**DATASET**
******************************

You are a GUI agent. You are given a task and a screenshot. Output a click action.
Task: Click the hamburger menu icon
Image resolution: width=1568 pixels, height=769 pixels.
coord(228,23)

******************************

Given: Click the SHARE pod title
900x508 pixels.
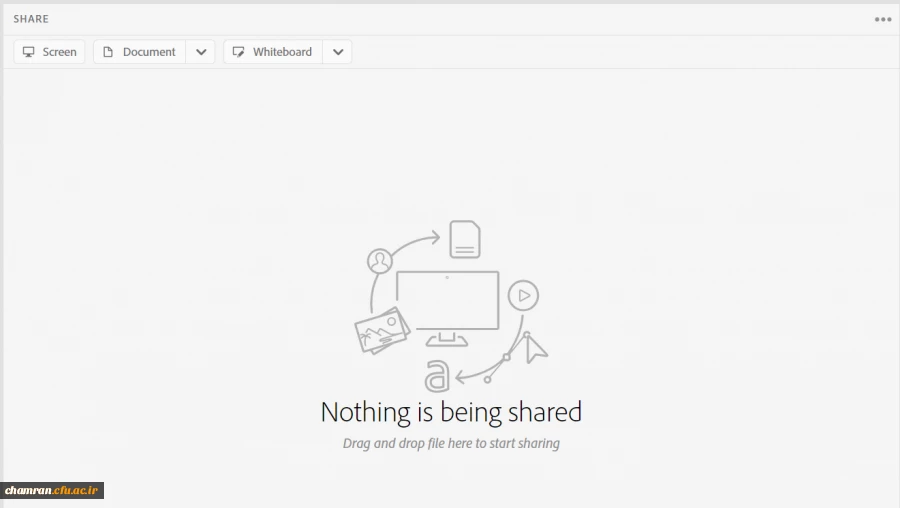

******************************

**SHORT TASK**
Write out the lines starting with the one containing "You are a GUI" and going on through the one containing "coord(228,23)", replacing "hamburger menu icon" with "navigation menu icon" and leaving everything else unchanged.

**RESPONSE BELOW**
You are a GUI agent. You are given a task and a screenshot. Output a click action.
Task: Click the navigation menu icon
Image resolution: width=1568 pixels, height=769 pixels.
coord(228,23)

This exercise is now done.